## Excerpted text
____________

1:06—Today’s Topic: How Should A Small Business Owner Spend Their Year End Profits?

2:13—Small business owners need to understand that having too much cash in their business is not a good sign because it lowers their return on assets. In general, you should only have four to six months’ worth of cash on hand.

3:28—Ideally, you should be setting aside a portion of your profits for the future. You can invest this amount in a 401K, an SEPP (Simple Employer Pension Plan) or a personal IRA.

4:39—While paying off your debts is never a bad idea, keep in mind that interest rates are currently at an all-time low and you might be better off reinvesting your profits back into your business.

5:45—You should spend your excess profits on either capital or investments.

8:04—Don’t pay off your debt if it’s less than six percent in interest because you can actually invest your money in something that could generate even greater profits.

____________

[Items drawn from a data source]

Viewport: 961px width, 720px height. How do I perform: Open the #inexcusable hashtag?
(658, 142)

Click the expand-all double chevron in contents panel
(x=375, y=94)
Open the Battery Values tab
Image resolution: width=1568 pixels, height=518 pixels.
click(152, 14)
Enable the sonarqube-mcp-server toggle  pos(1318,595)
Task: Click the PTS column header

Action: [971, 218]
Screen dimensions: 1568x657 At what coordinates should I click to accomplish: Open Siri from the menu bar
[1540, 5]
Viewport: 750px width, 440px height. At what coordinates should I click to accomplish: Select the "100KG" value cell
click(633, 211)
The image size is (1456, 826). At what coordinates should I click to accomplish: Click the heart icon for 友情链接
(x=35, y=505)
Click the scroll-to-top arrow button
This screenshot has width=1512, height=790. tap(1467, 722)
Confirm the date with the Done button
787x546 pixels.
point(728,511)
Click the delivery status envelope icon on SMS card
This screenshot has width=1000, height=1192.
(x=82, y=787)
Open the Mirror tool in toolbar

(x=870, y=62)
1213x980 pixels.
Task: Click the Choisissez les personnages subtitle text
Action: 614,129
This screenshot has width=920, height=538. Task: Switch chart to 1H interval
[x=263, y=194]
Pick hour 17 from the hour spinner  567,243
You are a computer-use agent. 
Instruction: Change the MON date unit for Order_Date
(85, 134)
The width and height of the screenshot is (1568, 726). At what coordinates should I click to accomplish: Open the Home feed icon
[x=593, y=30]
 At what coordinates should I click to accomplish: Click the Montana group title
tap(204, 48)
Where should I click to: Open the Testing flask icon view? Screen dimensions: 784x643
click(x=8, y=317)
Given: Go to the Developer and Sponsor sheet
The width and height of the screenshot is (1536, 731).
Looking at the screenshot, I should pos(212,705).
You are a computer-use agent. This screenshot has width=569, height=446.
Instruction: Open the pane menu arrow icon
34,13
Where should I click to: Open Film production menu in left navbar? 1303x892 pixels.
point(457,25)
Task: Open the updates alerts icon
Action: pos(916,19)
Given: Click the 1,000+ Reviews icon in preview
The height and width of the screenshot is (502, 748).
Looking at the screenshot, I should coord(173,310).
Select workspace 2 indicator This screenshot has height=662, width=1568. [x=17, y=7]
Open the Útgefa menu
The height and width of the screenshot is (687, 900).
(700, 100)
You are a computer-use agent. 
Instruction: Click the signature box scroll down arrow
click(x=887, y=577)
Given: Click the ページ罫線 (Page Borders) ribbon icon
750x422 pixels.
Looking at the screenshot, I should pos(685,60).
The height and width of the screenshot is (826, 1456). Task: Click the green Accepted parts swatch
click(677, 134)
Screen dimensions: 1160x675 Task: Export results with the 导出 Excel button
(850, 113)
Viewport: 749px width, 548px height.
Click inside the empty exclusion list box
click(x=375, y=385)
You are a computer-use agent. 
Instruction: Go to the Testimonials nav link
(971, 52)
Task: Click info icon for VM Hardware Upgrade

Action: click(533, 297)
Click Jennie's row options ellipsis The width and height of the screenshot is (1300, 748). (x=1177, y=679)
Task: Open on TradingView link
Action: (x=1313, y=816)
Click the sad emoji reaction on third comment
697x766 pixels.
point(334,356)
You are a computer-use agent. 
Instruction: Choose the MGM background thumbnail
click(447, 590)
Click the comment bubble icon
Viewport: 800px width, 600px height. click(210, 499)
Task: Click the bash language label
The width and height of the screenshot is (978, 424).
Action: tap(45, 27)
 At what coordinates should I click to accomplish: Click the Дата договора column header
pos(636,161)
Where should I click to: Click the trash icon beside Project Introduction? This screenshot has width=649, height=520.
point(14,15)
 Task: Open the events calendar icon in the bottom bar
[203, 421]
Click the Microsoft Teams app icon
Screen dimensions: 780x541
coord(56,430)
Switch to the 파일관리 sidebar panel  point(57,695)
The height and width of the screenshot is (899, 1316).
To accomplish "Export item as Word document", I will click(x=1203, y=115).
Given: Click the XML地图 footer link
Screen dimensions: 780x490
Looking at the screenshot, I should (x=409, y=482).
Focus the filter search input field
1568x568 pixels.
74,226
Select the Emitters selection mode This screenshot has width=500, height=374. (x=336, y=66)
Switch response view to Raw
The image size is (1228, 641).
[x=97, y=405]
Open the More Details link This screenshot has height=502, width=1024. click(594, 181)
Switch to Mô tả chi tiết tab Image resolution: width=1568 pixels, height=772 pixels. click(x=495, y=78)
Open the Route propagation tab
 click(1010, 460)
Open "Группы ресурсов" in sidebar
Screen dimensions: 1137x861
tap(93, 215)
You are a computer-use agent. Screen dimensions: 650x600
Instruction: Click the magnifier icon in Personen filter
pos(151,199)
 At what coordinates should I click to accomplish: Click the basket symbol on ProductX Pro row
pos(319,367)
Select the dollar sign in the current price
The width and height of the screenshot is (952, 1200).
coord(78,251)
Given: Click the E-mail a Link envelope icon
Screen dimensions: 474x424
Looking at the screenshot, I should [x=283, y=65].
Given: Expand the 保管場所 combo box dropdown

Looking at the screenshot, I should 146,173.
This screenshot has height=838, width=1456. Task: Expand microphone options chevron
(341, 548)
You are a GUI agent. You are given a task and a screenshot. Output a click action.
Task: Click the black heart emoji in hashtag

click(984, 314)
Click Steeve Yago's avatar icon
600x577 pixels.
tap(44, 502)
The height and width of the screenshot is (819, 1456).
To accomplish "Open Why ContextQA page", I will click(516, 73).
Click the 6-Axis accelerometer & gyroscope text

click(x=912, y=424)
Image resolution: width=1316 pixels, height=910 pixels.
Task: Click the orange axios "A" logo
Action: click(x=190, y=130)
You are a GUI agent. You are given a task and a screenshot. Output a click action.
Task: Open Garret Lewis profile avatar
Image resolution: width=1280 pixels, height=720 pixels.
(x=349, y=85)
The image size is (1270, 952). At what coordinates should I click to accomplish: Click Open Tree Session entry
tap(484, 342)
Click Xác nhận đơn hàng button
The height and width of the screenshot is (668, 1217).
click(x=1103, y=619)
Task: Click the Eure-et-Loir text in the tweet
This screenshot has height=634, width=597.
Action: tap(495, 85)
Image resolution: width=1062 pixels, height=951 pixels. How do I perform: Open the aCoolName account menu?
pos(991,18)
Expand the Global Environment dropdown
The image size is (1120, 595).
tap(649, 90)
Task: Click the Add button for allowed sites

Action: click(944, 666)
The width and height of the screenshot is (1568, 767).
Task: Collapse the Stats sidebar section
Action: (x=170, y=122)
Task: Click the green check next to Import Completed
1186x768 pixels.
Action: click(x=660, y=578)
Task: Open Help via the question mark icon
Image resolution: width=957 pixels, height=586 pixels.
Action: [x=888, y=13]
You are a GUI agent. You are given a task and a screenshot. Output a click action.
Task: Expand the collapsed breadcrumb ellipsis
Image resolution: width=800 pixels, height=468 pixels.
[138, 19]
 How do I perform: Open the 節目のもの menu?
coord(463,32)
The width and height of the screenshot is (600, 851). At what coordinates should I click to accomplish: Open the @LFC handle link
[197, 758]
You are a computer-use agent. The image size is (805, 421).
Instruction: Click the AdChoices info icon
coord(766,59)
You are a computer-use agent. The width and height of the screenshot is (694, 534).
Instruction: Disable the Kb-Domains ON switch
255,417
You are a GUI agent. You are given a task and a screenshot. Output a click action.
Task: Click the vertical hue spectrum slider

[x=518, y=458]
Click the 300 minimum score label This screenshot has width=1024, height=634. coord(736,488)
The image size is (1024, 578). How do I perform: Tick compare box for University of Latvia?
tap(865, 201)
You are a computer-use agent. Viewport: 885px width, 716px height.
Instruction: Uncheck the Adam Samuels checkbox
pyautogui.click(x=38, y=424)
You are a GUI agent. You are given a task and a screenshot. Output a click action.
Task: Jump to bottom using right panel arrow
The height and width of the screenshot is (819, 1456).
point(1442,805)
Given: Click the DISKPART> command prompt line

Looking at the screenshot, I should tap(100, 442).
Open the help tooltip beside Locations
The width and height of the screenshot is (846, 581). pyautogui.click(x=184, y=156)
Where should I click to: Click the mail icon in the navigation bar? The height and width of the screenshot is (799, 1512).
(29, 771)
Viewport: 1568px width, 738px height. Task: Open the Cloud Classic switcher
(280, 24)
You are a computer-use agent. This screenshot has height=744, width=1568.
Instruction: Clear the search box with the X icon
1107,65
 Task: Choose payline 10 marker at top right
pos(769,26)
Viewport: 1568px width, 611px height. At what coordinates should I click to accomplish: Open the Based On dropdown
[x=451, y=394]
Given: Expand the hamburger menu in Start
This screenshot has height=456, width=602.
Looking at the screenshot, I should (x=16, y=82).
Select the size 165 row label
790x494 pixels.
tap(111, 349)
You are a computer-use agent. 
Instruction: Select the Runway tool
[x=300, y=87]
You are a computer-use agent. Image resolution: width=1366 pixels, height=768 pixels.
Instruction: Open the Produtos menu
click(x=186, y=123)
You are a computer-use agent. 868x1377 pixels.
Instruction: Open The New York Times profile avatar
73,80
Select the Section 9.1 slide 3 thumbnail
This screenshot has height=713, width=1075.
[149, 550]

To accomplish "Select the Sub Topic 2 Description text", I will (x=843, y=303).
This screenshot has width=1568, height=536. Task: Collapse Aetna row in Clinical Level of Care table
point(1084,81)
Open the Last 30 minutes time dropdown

____________

## Required work
1. Retype the year-end profits notes verbatim, beginning at the words "2:13—Small business owners" and stopping after "a personal IRA.".
2. Extend the notes on spending year-end profits past their final timestamped line.

## Per-task outputs
1.
2:13—Small business owners need to understand that having too much cash in their business is not a good sign because it lowers their return on assets. In general, you should only have four to six months’ worth of cash on hand.

3:28—Ideally, you should be setting aside a portion of your profits for the future. You can invest this amount in a 401K, an SEPP (Simple Employer Pension Plan) or a personal IRA.

2.
11:22—Gene observes that while the business world still has a long way to go before it achieves true gender quality, female entrepreneurs now have significantly more opportunities.


Submit Your Question


Elizabeth: Hi Gene.

Gene: Hi Elizabeth.

Elizabeth: Today’s question is from Lori in East Hampton, Massachusetts, and she owns a machine shop. And her question is, my husband and I own a machine shop, and we also own the building it occupies. We have a lot of debt with the bank from both the business and the building, and if we have a profit at the end of the year, what should we do with it? Should we pay off as much as we can on the building loan, should we buy equipment for the shop, or should we add to our IRAs?

Gene: I sure love these Massachusetts people with all their gloating. Lori, you’ve got all these Super Bowl championships, you’ve won the World Series a number of times … the Bruins just won a few years ago, right? The Celtics as well … and now she’s rubbing it in our face that oh, I’m Lori, I’m making a bunch of profits, what do I do with it? Geez. All these people from Massachusetts.

Elizabeth: Gene, I’m gonna let you handle this question.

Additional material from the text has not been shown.